ACTION ITEM: Exclude the pictures and set down, unaltered, the lines from the one that holds "Recruitment (126, 11)" through the end of the data.
──────── INPUT ────────
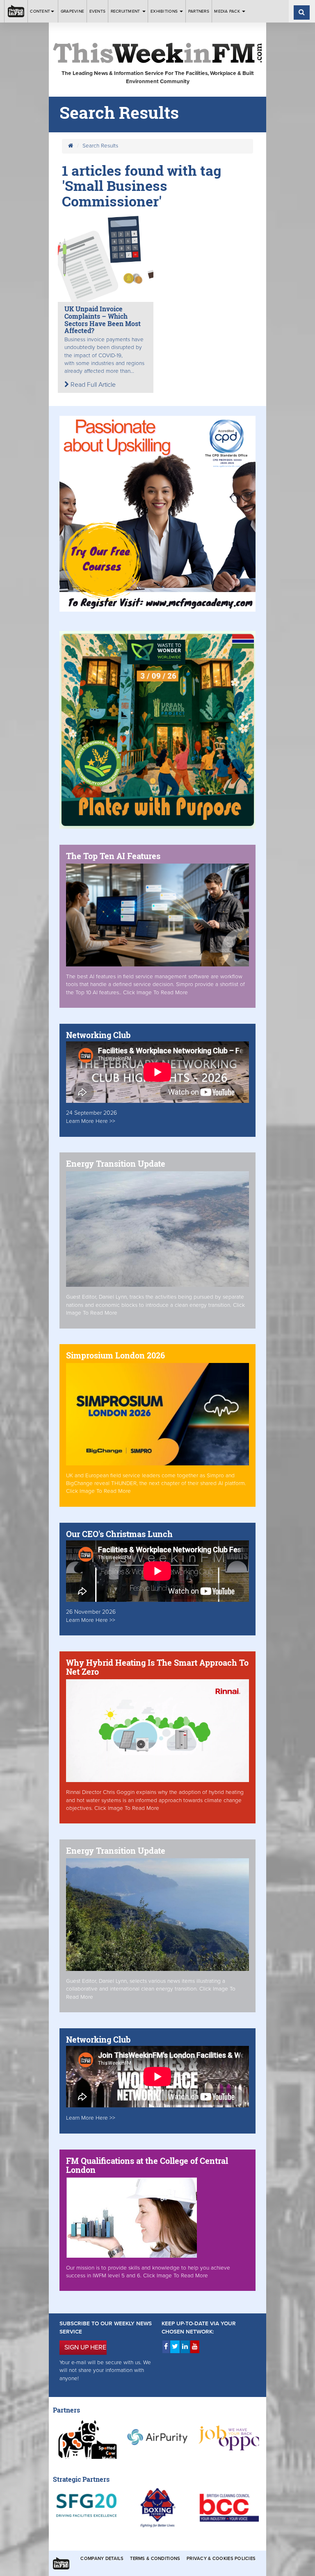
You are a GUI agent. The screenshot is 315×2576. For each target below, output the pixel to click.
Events (97, 11)
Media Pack (227, 11)
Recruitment (126, 11)
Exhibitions (165, 11)
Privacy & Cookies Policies (221, 2558)
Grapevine (72, 11)
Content (40, 11)
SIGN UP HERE (85, 2347)
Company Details (101, 2558)
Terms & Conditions (155, 2558)
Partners (198, 11)
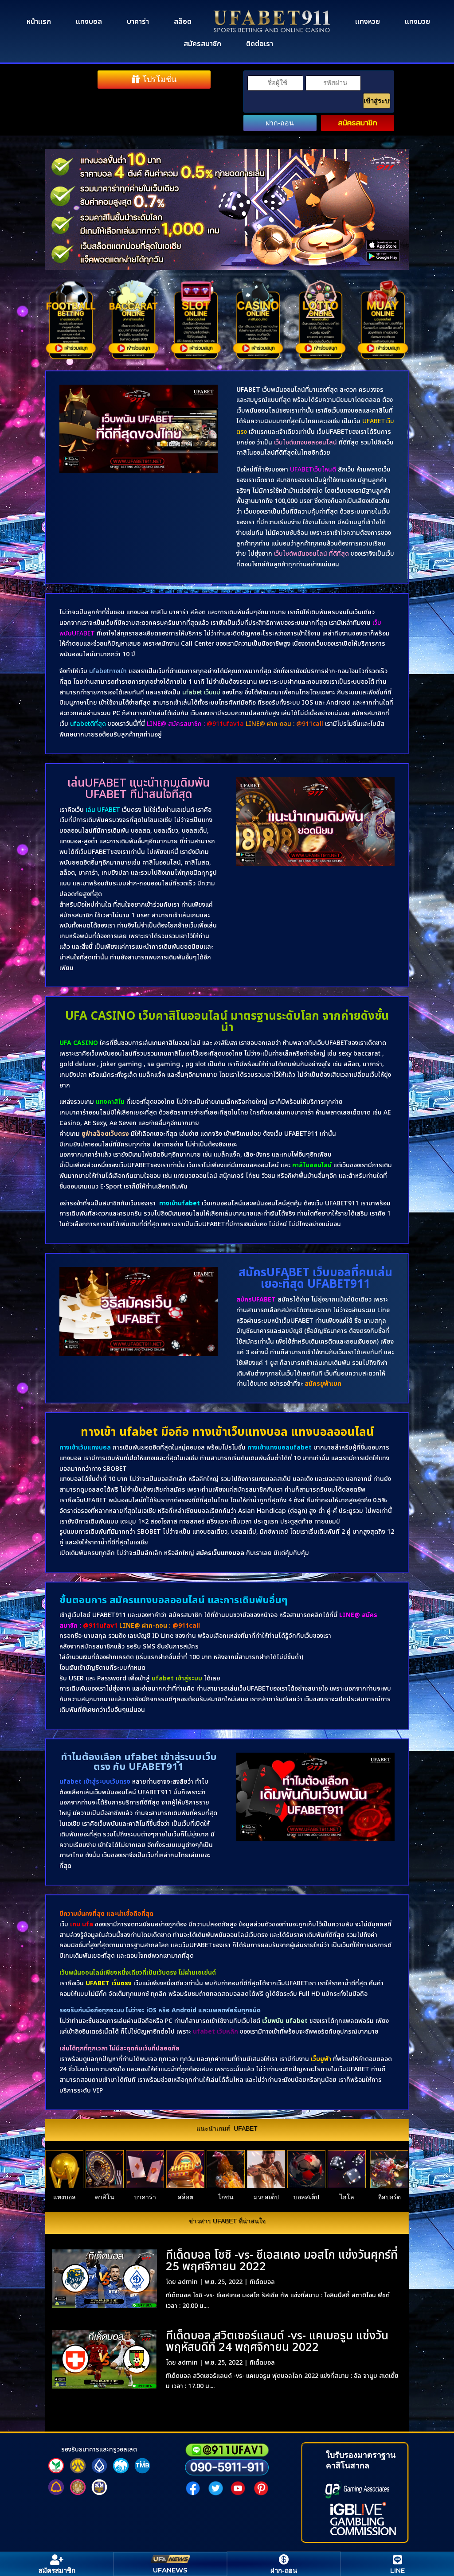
────────
YOUR SOLUTION:
Recruitment (126, 11)
Exhibitions (165, 11)
Privacy & Cookies Policies (221, 2558)
Grapevine (72, 11)
Content (40, 11)
SIGN UP HERE (85, 2347)
Company Details (101, 2558)
Terms & Conditions (155, 2558)
Partners (198, 11)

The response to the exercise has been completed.